If $\sin n^2$ has a limit $L$, then $\cos n^2$ approaches $\pm \sqrt{1-L^2}$. $$\sin(2n+1)=\sin (n+1)^2\cos n^2-\cos(n+1)^2\sin n^2$$ The right-hand side will have at most four limit points, depending on the signs of the cosines, but the left-hand side is dense in $[-1,1]$

Edit: I think this extends to all $\alpha$.

If $0<\alpha<1$, then $\sin n^\alpha$ is dense because many $n^\alpha$ fit between multiples of $2\pi$.
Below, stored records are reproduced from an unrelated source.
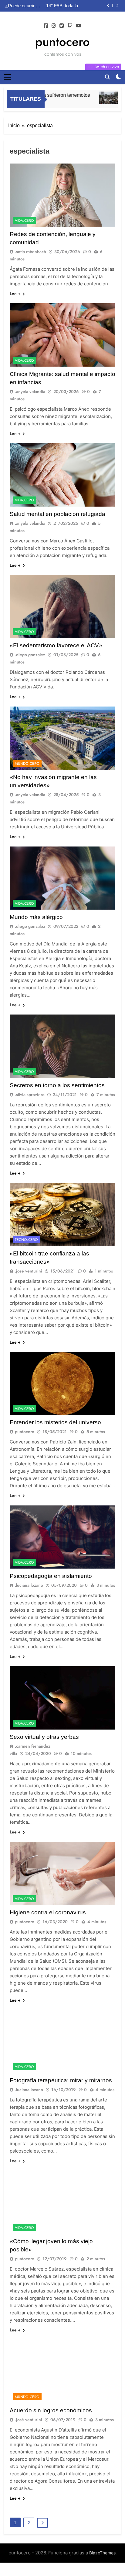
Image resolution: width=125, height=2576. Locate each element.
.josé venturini (28, 1271)
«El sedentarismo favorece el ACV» (56, 645)
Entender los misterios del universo (55, 1422)
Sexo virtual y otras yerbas (44, 1737)
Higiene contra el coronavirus (48, 1912)
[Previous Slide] (108, 5)
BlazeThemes (102, 2552)
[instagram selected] (54, 26)
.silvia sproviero (30, 1094)
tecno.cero (26, 1239)
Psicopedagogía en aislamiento (51, 1576)
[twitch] (70, 26)
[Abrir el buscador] (107, 77)
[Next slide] (117, 5)
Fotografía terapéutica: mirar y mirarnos (61, 2080)
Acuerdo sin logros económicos (51, 2410)
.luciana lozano (29, 1585)
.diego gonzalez (30, 655)
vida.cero (24, 220)
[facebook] (46, 26)
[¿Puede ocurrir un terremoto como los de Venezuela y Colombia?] (99, 98)
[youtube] (78, 26)
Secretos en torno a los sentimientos (57, 1085)
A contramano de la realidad (76, 5)
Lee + (15, 294)
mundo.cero (27, 763)
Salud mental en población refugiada (57, 514)
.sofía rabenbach (30, 252)
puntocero (62, 41)
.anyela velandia (30, 391)
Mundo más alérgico (36, 917)
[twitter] (62, 26)
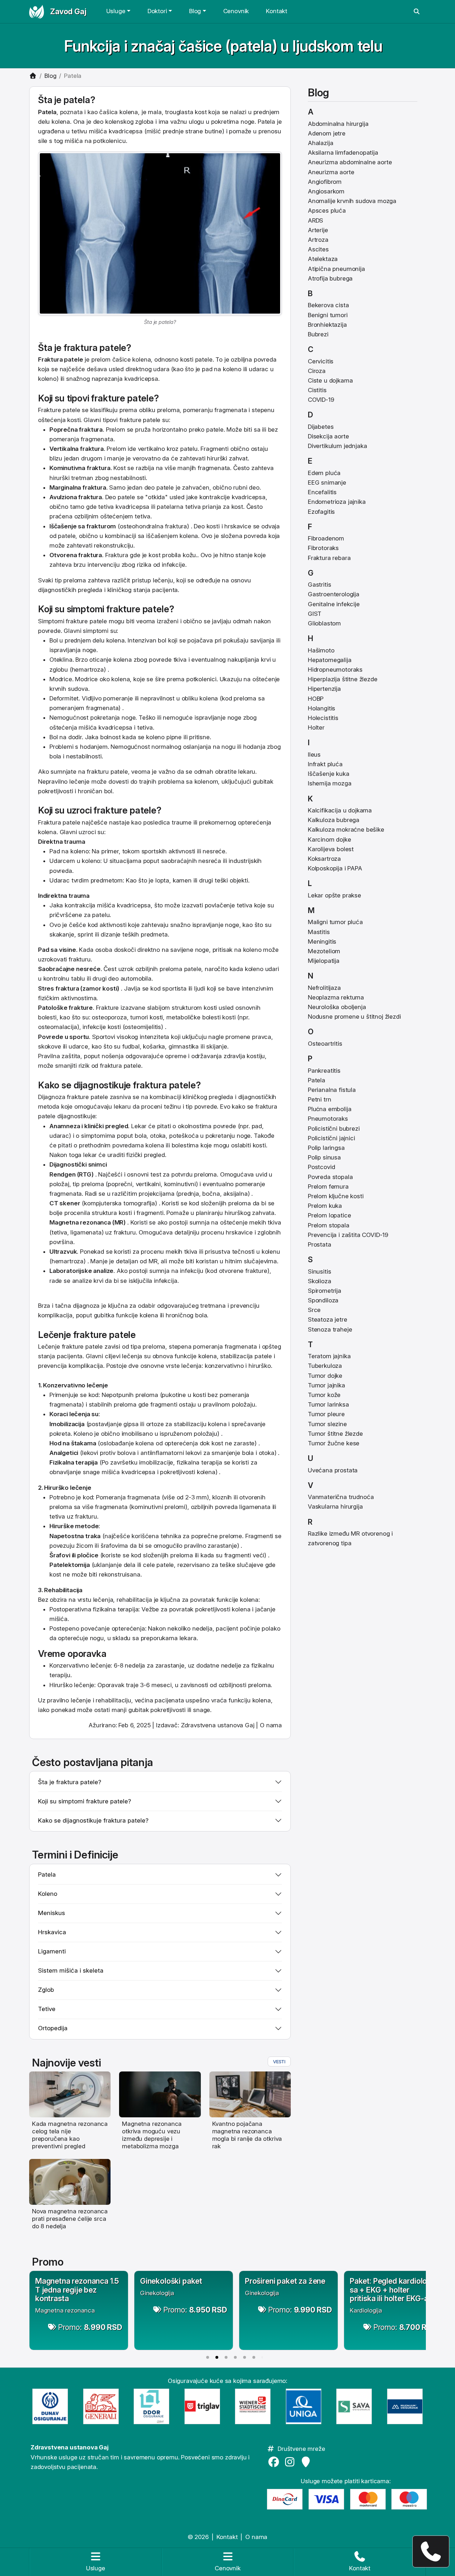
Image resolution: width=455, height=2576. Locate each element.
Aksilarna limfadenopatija (343, 152)
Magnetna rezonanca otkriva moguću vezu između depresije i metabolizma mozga (152, 2135)
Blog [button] (195, 11)
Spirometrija (324, 1290)
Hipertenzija (324, 688)
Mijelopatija (323, 960)
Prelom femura (328, 1186)
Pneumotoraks (328, 1118)
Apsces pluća (327, 210)
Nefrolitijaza (324, 987)
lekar (90, 1154)
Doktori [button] (157, 11)
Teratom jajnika (329, 1356)
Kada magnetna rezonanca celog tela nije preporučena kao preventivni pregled (70, 2135)
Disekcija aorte (328, 436)
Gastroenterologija (333, 594)
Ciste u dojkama (330, 380)
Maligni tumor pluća (335, 922)
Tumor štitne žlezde (335, 1433)
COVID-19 (321, 399)
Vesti (279, 2061)
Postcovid (321, 1166)
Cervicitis (320, 361)
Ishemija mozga (330, 783)
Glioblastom (324, 623)
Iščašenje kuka (328, 773)
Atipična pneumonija (336, 268)
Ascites (318, 249)
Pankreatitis (324, 1070)
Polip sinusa (324, 1157)
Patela (316, 1080)
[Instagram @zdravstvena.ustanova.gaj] (291, 2461)
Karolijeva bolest (331, 849)
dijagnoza (86, 1305)
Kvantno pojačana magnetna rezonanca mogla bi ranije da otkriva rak (247, 2135)
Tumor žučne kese (333, 1443)
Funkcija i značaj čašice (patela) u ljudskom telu (223, 46)
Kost (119, 467)
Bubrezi (318, 334)
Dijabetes (320, 426)
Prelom (115, 429)
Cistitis (317, 390)
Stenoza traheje (330, 1329)
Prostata (319, 1244)
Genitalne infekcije (334, 604)
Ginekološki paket (171, 2281)
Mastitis (319, 931)
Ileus (314, 754)
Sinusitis (319, 1271)
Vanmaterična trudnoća (341, 1496)
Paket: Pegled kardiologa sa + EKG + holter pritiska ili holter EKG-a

If $1<\alpha<2$, then $$(n+1)^\alpha-n^\alpha=\alpha n^{\alpha-1}+O(n^{\alpha-2})$$ gets denser as $n$ gets large, so its sine is dense in $[-1,1]$.
If $2<\alpha<3$, then $$(n+2)^\alpha-2(n+1)^\alpha+n^\alpha=\alpha(\alpha-1)n^{\alpha-2}+O(n^{\alpha-3})$$ is dense, and so on.
All the sines of the left-hand sides have limits that can be written as polynomials of $L$ and $\pm\sqrt{1-L^2}$, and so have finitely many values.